Elizabeth Arden, Inc. grants a non-employee director the right to purchase company stock under its 2004 Non-Employee Director Stock Option Plan. The agreement specifies the number of shares, exercise price, and vesting schedule, with options typically vesting after three years of board service. The options expire after ten years or earlier under certain conditions, such as termination of directorship. The director must pay applicable taxes upon exercise and cannot transfer the options except by will or inheritance. The agreement is governed by Florida law and incorporates the terms of the broader stock option plan.
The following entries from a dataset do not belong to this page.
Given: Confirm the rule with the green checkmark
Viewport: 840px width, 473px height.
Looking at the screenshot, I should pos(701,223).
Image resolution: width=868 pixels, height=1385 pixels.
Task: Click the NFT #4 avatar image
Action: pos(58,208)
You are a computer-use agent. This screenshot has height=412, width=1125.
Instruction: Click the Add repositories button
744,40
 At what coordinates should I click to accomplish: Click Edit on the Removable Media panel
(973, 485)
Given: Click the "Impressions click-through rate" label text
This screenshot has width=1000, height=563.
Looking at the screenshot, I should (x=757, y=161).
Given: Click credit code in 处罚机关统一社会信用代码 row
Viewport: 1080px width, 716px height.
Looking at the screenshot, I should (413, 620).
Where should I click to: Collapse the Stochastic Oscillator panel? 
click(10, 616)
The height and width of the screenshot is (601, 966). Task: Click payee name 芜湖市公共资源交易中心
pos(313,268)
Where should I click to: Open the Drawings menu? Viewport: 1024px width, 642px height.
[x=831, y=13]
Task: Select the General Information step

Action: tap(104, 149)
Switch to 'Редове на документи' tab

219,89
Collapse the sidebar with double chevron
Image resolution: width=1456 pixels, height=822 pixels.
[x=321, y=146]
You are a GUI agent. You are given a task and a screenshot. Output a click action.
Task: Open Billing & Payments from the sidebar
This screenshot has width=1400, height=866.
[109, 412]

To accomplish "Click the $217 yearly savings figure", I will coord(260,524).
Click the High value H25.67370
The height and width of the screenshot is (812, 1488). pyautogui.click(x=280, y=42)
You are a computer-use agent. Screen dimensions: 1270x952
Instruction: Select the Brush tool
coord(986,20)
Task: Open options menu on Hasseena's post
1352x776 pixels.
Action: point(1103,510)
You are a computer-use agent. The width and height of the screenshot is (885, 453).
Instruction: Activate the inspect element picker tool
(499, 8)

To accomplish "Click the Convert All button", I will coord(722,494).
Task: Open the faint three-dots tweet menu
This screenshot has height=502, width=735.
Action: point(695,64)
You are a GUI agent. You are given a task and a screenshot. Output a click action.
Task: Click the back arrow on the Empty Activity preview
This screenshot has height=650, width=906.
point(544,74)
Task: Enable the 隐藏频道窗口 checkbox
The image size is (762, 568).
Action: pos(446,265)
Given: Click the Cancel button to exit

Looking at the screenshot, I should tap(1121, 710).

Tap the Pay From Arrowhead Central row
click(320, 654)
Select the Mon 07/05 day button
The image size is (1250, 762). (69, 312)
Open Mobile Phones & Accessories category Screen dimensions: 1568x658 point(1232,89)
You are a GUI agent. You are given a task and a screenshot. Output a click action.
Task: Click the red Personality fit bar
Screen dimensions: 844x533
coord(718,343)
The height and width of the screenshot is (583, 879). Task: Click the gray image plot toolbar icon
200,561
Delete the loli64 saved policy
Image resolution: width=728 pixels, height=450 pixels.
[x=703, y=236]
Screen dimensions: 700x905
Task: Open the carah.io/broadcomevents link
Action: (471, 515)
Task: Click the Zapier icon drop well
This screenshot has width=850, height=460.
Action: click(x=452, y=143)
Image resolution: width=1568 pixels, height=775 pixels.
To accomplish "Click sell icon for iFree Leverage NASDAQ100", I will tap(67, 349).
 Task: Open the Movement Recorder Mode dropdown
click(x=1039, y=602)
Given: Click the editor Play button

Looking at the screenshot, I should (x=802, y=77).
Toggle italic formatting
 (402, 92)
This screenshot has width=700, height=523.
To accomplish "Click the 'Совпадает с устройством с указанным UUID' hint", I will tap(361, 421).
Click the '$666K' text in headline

EX-10.14 8 exh_10-14.htm EXHIBIT 10.14 - 2004 NED Stock Option Plan - Stock Option Agreement

Elizabeth Arden, Inc.
14100 N.W. 60th Avenue
Miami Lakes, Florida 33014

Re: __________ Grant of Stock Options

Dear Director:

Elizabeth Arden, Inc. (the "Company") is pleased to make the following award to you as described below:

1.         Pursuant to the provisions of the Elizabeth Arden, Inc. 2004 Non-Employee Director Stock Option Plan, as it may be amended, modified and supplemented (the "Plan"), the Company hereby grants to you as of ____________ (the "Award Date"), subject to the terms and conditions of the Plan and subject further to the terms and conditions herein set forth, an option to purchase _______ shares of common stock, par value $.01 per share, of the Company (the "Common Stock") at an exercise price listed in the Certificate (the "Options"). The term "Certificate" means the Internet web page of the Company's Plan administrator that lists the details of this award or such other web page of the Company's Plan administrator pursuant to which you have been informed of this award and have been given the opportunity to accept or reject this award. The Certificate is incorporated herein by reference.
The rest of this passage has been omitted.